|
Bothekan
DHALANG ORA KURANG LAKON
Peribahasa
Jawa di atas secara harfiah berarti dalang tidak ke-(kurang)-an
lakon. Lakon adalah unsur-unsur pernaskahan atau bahan baku dari
cerita (skenario) tentang apa yang akan dipentaskannya dalam
pakeliran. Dalam setiap tanggapan umumnya konsumen atau penanggap
meminta lakon tertentu kepada dalang. Entah itu lakon Rama Tambak,
Duryudana Gugur, Rabine Abimanyu, dan sebagainya. Sekalipun demikian,
sering juga penanggap meminta lakon yang tidak atau kurang lazim
berlaku dalam dunia pewayangan. Mungkin saja penanggap meminta lakon
Gareng Dadi Ratu, Semar Mantu, atau lakon yang memang sama sekali
tidak pernah ada di dalam dunia pewayangan. Dalam kondisi seperti
ini ada semacam pantangan bagi dalang untuk menolak permintaan
penanggap. Sejauh mungkin dalang akan memenuhi permintaan penanggap.
Ada semacam anggapan bahwa dalang yang tidak bisa mementaskan lakon
seperti yang diminta penanggap adalah dalang yang belum mumpuni,
dalang tidak cerdas, dalang tidak kreatif, dan seterusnya.
Untuk itulah dalang dituntut
untuk selalu bisa menciptakan lakon.
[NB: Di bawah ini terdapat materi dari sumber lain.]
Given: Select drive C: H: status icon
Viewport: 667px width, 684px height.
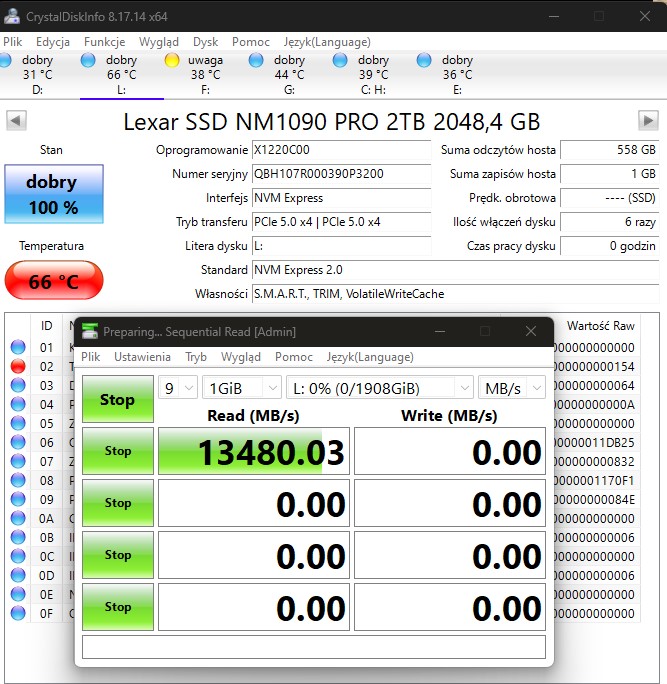Looking at the screenshot, I should (x=342, y=61).
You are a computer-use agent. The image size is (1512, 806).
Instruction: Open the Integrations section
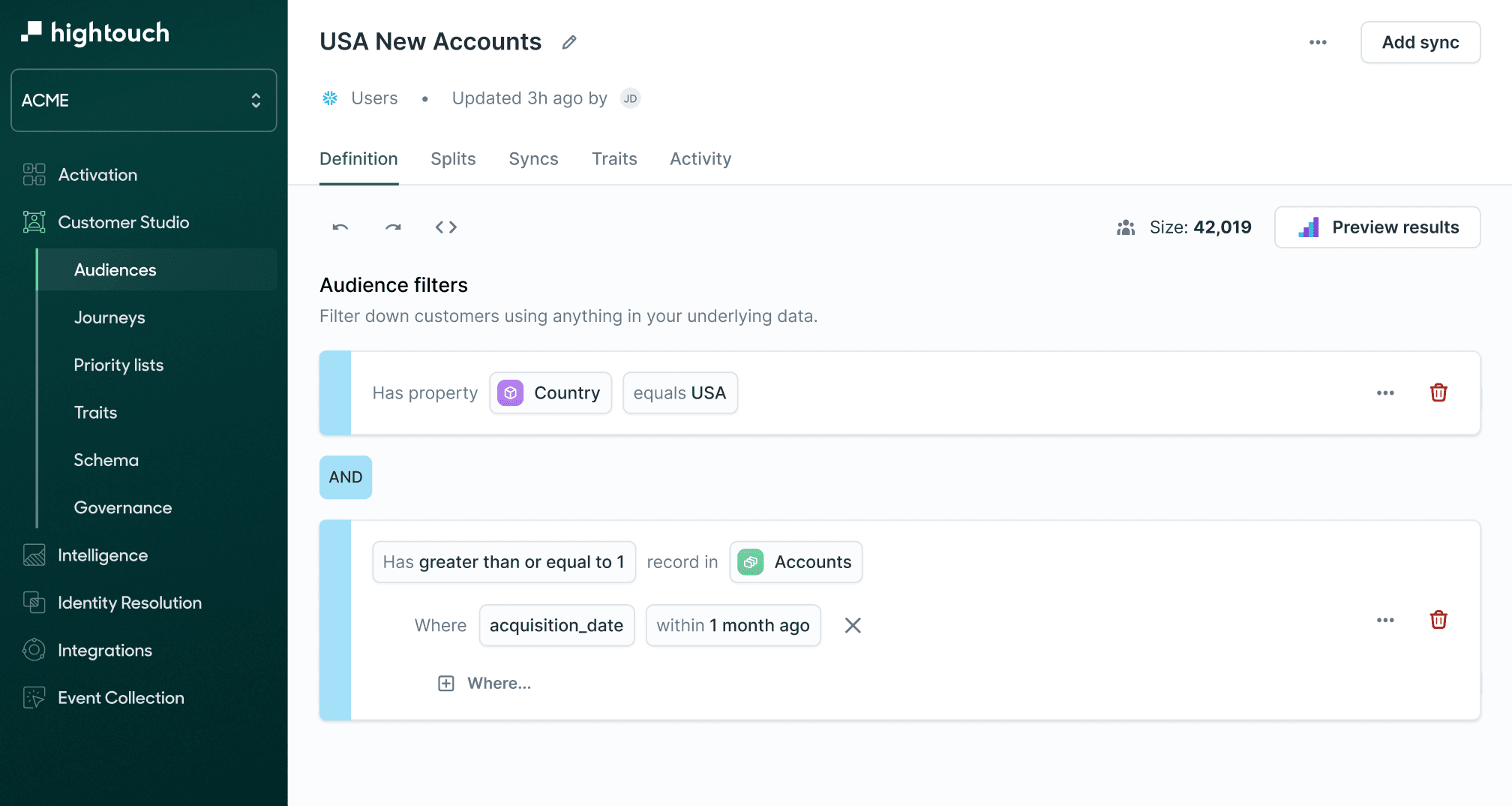tap(105, 650)
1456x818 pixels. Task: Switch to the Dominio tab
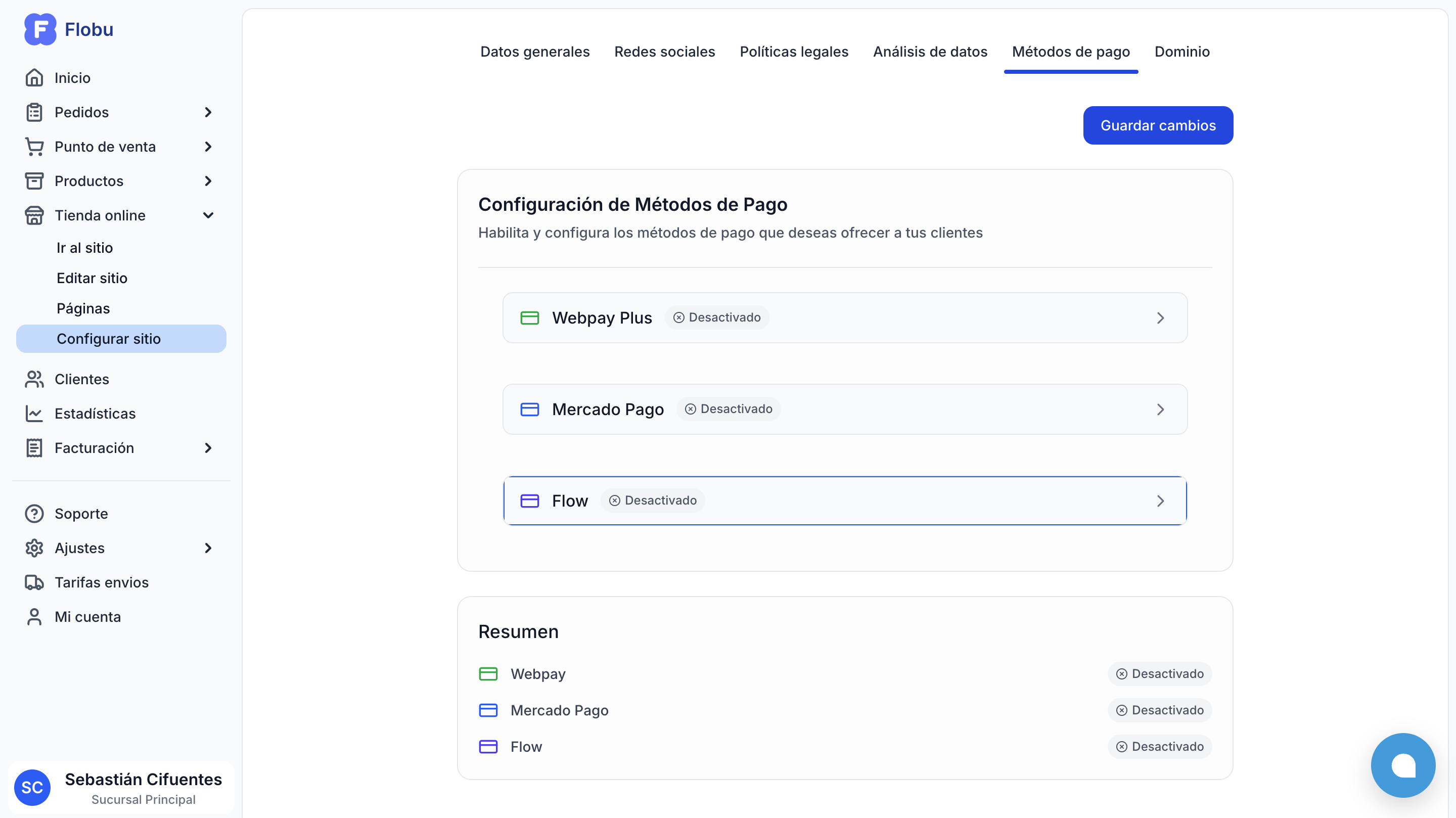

Sekalipun permintaan tentang
lakon itu kadang-kadang tidak lazim, aneh, dan bahkan janggal,
dalang sebagai dalang tetap harus bisa mementaskannya.
Pepatah atau peribahasa di
atas sesungguhnya ditujukan untuk memberikan semangat kepada siapa
pun yang tengah mendapatkan tanggung jawab atau pekerjaan yang berat
atau dipandang sulit sekalipun. Artinya, sesulit apa pun tanggung
jawab atau pekerjaan yang mesti diemban oleh seseorang, seseorang
tersebut tidak boleh putus asa. Seseorang tersebut dituntut untuk
mencari cara, dukungan, kreativitas, gagasan, untuk menyelesaikannya.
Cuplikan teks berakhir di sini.